Alex V. Levin, MD, MHSc, FRCSC
Chief, Pediatric Ophthalmology
Wills Eye Hospital
Thomas Jefferson University
Philadelphia

 

Day 1

Lecture to Visualiza doctors on inheritance patterns and genetic counseling.  Also discussed ways to develop genetic counseling.  Great dialogue with continued ongoing conversation about having someone do an ocular genetics fellowship at Wills and/or have an ophthalmic tech come to Wills to be trained as a genetic counsellor.

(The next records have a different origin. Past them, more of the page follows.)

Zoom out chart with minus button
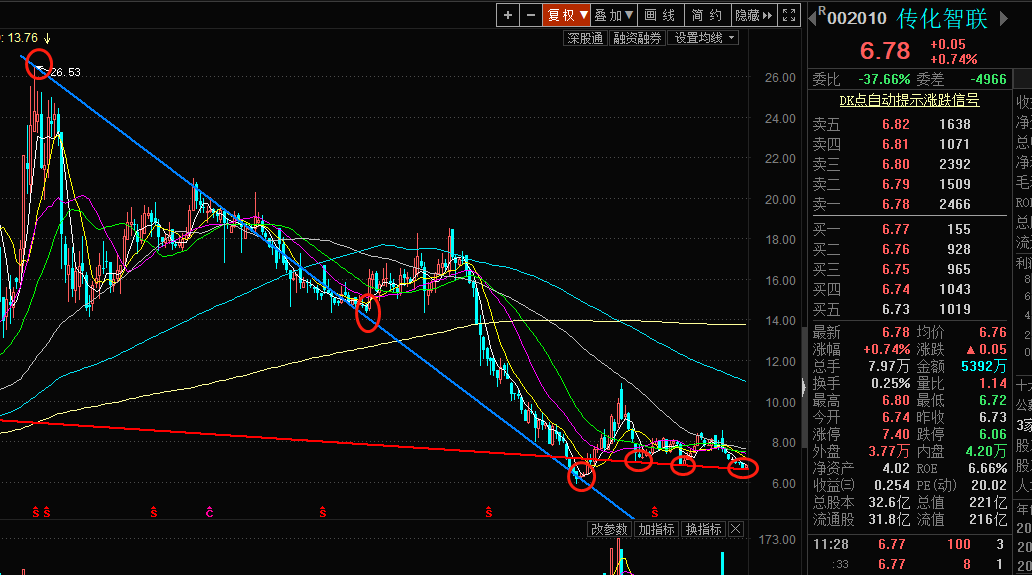1032x575 pixels. point(530,15)
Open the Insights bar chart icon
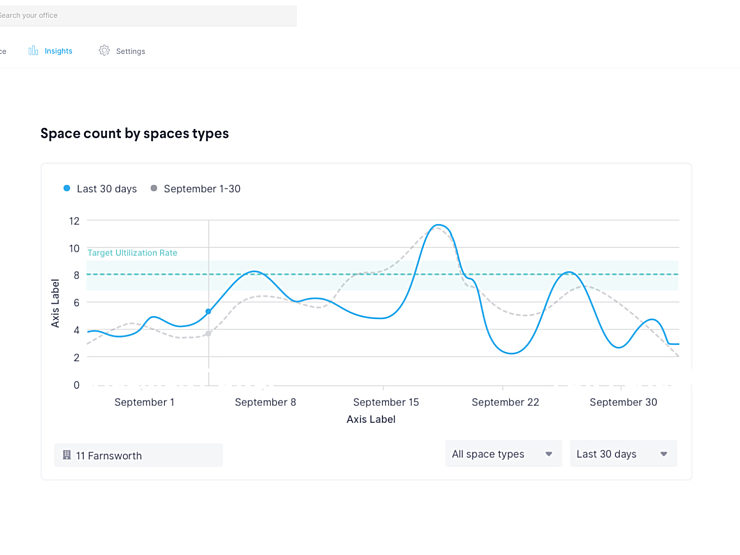 33,50
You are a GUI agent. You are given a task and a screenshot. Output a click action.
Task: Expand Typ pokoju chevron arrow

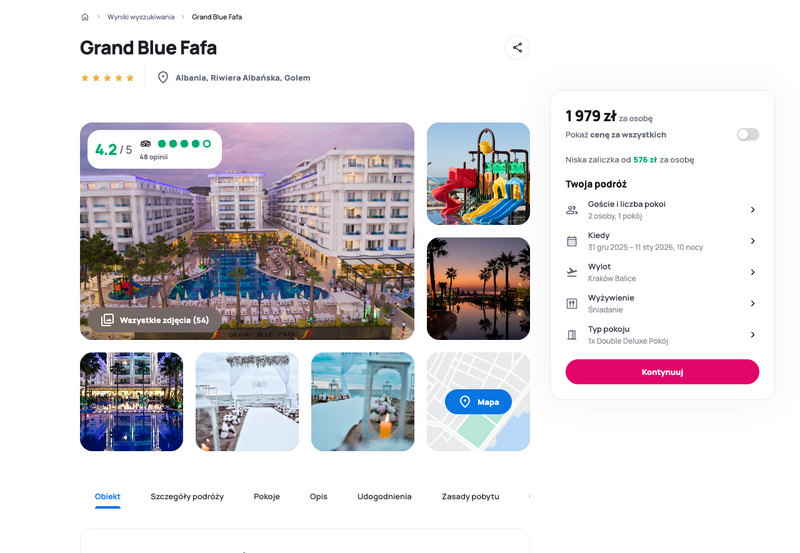point(753,335)
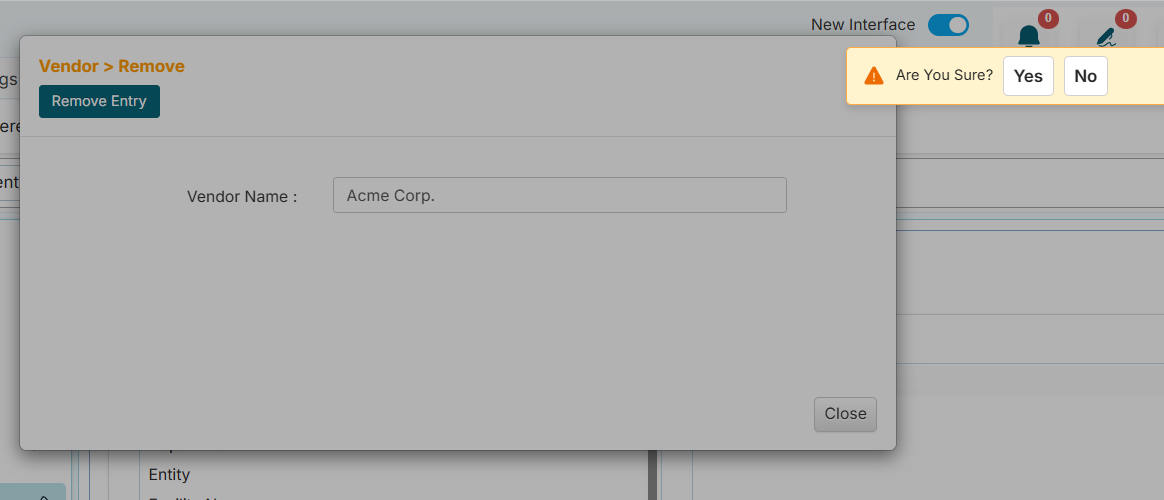Open the notifications bell icon
1164x500 pixels.
coord(1028,37)
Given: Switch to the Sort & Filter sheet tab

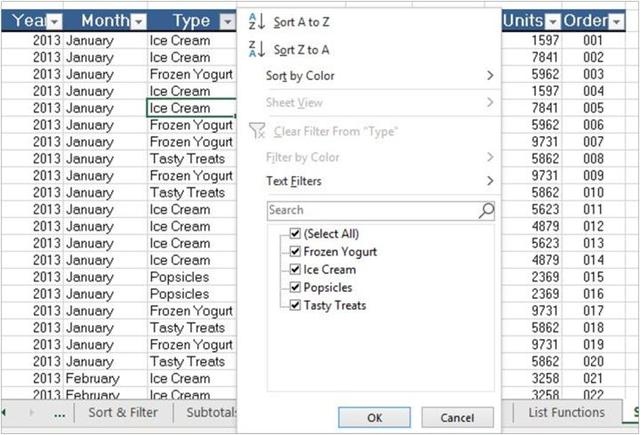Looking at the screenshot, I should pyautogui.click(x=122, y=412).
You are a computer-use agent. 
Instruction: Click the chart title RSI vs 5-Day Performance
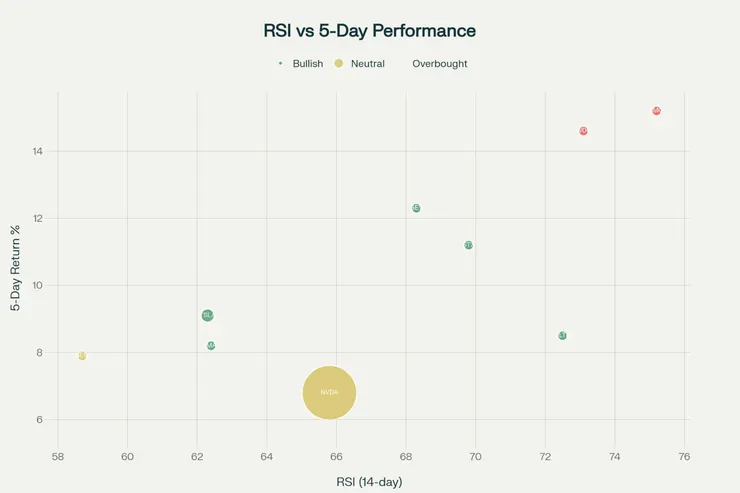pos(370,31)
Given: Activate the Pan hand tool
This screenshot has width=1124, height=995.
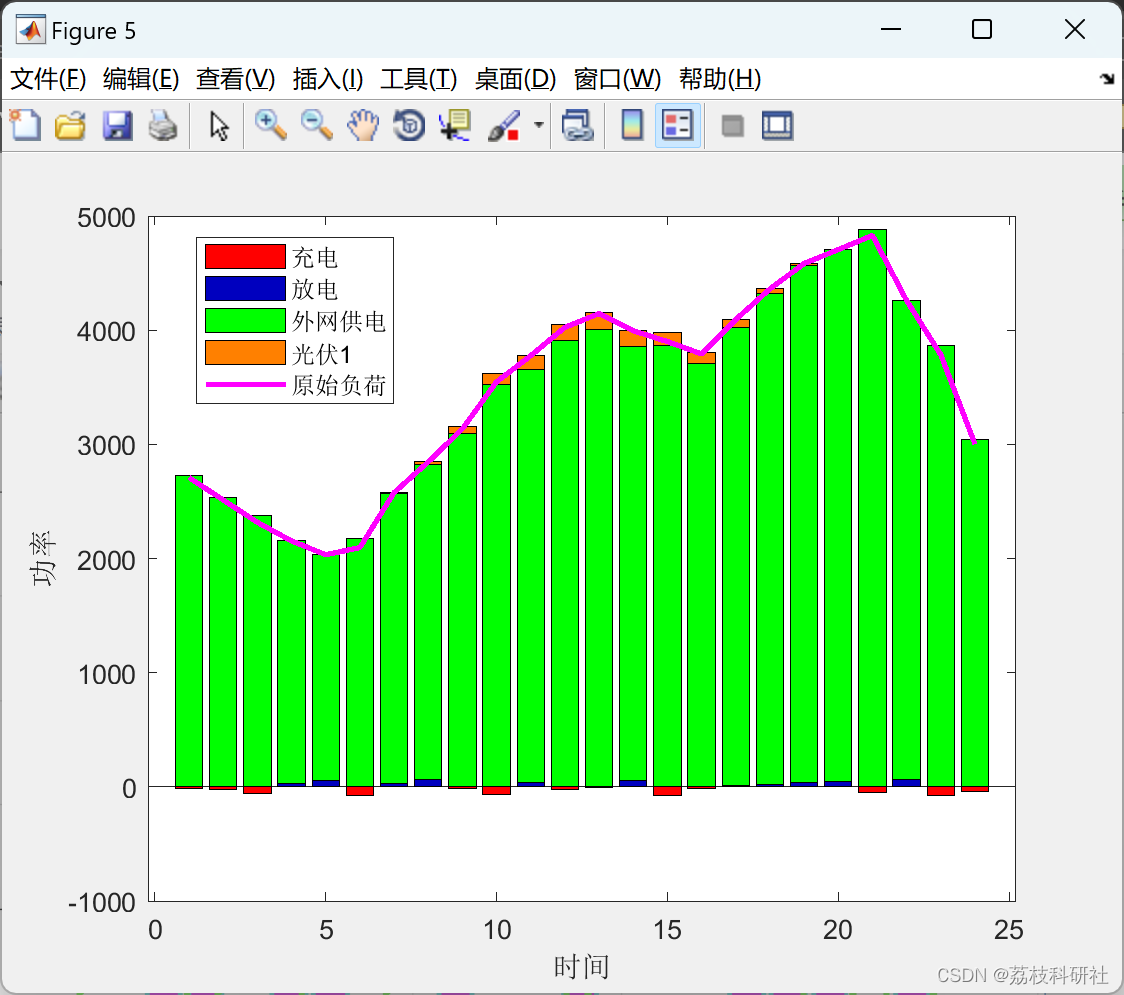Looking at the screenshot, I should (363, 125).
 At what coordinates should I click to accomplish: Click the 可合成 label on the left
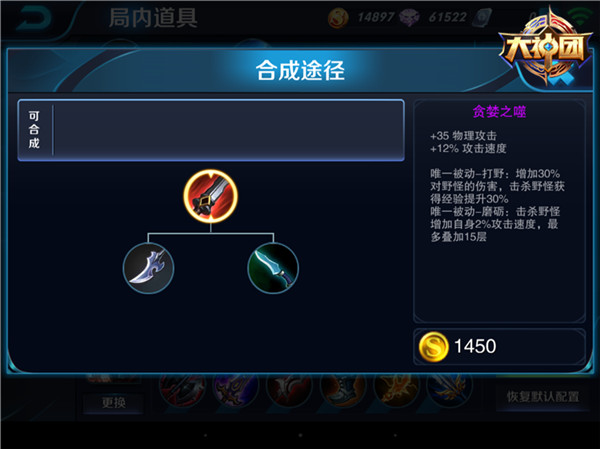pyautogui.click(x=34, y=130)
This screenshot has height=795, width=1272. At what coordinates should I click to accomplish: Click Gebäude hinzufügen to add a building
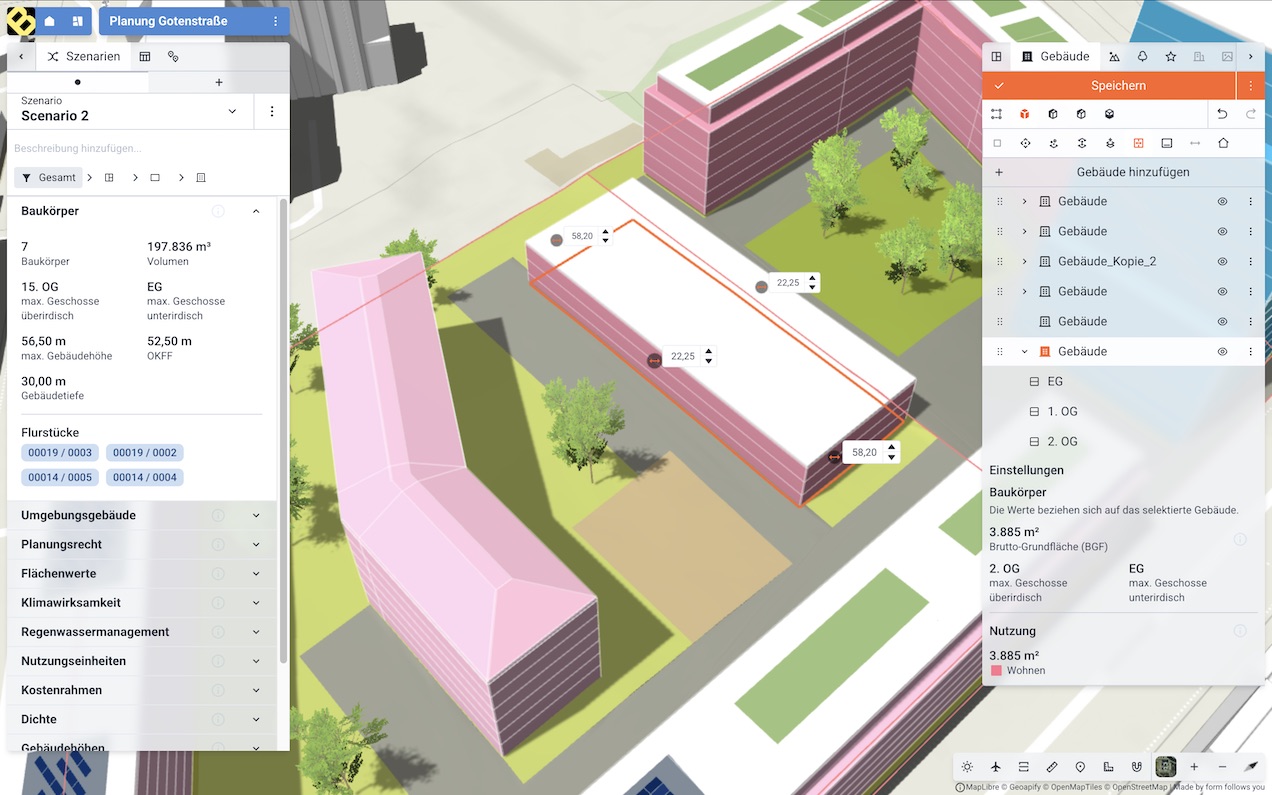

Saw social clinic (and two private) patients, one on one, with Visualiza pediatric ophthalmologist.  Great teaching, focusing on pediatric glaucoma and ocular genetics and some cataract.  Covered a wide range of topics ranging from exam techniques to disease entities.  Scheduled two examinations under anesthesia (EUAs) cases for tomorrow in addition to already scheduled surgeries. 

Day 2

Although the pediatric ophthalmologist from Day 1 was unable to attend, surgery performed today with the glaucoma specialist included EUAs, trabeculotomies on two patients, cryotherapy on two patients and chalazion removal on another.  We were joined by a university pediatric ophthalmologist from the city and his fellow.  Much teaching about EUAs and identified needs for proper patient assessment (e.g., they need a Tonopen or Perkins in the operating room, Ascan,  Bscan).  Demonstrated cell-phone photography of optic nerves. Also reviewed how to plan glaucoma surgery.  I was the teaching assistant for surgery. 

Day 3

Saw private and clinic patients, one on one, with the pediatric ophthalmologist and taught on a wide variety of topics related to patient care ranging from the disorders we saw (including postops from day before), drug availability/cost/selections, to well-child eye care and screening. We met as a group to put together an EUA protocol and identify equipment needs.  Being segregated away from the busy clinic allowed for better one on one teaching.  Also discussed various genetic principles and program development options as well as possibilities for shorter training options for their adult glaucoma doctors who do childhood glaucoma to come to Wills for observerships.  Discussed various useful websites (e.g. www.pgcfa.org) and methods to improve records such as Dragon for OR dictations.

Day 4

Saw clinic patients, one on one, with the pediatric ophthalmologist.  There was a variety of more minor issues so discussions were more about general pediatric ophthalmology.  Also met with 3 surgeons to discuss cataract and glaucoma surgery tips.  Met with pediatric ophthalmologist and pediatric glaucoma specialist to make plans to assist them in furthering their research and writing – will do case report to start of one of the interesting cases we saw and did surgery on this week (phakomatosis pigmentovascularis type 2b with glaucoma).  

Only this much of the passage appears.